Copy verbatim, from the listing below, the lines between the one holding "220) label: 専属男の子モデル" and the one holding "19, 459, 35)", inclusive, and nothing else.

[BEGIN EXTRACTED MATERIAL]

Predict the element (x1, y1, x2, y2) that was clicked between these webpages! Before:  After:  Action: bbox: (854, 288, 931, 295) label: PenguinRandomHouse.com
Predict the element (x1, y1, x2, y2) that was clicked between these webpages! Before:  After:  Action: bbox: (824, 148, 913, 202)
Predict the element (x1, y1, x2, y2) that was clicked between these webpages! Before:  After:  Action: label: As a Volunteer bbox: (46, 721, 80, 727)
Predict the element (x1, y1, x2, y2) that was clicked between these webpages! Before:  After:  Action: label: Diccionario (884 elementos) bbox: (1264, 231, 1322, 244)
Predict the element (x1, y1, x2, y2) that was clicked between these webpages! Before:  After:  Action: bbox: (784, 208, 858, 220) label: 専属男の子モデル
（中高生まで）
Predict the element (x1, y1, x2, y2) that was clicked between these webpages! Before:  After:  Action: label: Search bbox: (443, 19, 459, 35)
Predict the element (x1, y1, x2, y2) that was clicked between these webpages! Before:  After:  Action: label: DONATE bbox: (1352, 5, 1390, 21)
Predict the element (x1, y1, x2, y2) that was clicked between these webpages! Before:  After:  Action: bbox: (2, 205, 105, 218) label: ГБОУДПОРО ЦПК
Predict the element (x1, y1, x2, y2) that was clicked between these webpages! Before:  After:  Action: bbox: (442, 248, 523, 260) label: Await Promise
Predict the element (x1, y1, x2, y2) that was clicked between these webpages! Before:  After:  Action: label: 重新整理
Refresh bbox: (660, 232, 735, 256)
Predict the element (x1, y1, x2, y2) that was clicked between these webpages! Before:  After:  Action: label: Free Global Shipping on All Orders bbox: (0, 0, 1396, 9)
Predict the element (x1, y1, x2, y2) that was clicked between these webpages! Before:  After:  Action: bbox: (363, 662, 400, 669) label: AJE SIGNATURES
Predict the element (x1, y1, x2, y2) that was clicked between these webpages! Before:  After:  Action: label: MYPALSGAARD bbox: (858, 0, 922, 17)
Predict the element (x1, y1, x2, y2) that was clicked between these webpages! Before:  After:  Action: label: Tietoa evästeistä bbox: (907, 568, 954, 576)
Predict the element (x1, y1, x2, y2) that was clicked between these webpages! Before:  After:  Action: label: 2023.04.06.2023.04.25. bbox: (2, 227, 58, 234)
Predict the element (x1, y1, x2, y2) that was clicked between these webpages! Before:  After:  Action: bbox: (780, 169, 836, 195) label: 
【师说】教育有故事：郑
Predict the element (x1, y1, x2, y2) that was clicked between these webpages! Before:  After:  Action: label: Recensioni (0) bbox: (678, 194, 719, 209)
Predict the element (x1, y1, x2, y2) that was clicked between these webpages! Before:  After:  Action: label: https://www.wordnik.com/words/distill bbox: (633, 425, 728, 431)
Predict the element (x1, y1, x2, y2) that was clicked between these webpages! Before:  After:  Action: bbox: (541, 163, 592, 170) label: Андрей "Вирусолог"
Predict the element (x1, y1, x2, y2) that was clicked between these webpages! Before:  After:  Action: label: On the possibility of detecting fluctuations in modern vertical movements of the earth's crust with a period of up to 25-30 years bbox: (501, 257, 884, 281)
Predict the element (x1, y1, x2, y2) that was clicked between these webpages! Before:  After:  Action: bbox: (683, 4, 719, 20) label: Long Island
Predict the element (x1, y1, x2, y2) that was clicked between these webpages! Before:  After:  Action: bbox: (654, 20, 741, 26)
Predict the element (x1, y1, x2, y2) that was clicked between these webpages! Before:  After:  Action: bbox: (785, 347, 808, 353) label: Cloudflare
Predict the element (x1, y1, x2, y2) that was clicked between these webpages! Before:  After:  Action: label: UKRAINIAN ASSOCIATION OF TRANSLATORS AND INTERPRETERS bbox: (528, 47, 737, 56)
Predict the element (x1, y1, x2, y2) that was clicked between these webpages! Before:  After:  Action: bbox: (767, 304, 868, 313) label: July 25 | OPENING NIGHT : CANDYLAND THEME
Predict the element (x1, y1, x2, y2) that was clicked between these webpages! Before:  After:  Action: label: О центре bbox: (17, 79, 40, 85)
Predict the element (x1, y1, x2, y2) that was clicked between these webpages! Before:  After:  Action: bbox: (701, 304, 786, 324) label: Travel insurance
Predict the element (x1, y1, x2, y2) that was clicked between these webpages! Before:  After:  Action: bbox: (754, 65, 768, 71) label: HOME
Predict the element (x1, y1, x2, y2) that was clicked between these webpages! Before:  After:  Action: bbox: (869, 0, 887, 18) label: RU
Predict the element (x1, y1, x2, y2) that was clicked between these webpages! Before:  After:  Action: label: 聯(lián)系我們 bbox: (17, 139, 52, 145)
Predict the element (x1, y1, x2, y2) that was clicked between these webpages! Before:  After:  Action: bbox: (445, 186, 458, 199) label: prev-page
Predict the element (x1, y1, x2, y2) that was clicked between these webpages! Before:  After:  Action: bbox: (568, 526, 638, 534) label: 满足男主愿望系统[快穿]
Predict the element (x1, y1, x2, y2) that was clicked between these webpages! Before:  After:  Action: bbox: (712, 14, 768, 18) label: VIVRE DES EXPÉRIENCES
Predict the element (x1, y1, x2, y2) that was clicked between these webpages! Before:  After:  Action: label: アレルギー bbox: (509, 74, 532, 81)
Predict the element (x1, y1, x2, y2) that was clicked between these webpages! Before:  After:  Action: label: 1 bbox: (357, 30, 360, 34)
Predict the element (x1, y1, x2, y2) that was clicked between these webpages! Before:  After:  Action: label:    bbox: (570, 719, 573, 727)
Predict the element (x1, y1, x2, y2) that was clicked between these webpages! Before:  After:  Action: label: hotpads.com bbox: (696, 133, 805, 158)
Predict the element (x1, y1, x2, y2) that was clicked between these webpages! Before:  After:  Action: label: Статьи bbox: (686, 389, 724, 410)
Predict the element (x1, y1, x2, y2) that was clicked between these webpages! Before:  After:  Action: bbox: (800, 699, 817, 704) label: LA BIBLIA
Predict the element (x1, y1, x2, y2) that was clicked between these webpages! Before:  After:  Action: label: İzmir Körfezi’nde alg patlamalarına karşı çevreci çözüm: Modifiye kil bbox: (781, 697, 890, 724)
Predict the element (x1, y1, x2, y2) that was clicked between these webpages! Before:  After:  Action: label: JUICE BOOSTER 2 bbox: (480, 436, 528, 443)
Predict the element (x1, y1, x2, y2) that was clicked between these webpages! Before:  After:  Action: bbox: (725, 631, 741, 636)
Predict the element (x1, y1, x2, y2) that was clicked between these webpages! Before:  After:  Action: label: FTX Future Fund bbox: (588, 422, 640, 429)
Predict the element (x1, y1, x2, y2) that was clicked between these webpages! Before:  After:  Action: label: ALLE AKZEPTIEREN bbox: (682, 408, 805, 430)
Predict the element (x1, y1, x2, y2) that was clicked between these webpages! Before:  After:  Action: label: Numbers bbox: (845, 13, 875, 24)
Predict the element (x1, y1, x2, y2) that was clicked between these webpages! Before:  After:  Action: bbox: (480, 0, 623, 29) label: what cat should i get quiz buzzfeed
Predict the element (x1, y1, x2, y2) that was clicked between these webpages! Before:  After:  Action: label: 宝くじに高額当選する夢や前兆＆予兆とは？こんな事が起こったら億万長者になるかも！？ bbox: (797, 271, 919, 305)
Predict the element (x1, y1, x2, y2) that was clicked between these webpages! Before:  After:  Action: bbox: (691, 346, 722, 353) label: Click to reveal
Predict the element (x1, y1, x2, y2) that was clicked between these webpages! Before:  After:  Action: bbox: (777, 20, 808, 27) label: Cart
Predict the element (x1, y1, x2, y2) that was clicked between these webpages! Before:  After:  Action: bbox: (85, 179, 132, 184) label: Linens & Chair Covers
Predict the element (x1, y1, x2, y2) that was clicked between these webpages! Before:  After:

[END EXTRACTED MATERIAL]

RIGHT ANSWER ▸
Predict the element (x1, y1, x2, y2) that was clicked between these webpages! Before:  After:  Action: bbox: (784, 208, 858, 220) label: 専属男の子モデル
（中高生まで）
Predict the element (x1, y1, x2, y2) that was clicked between these webpages! Before:  After:  Action: label: Search bbox: (443, 19, 459, 35)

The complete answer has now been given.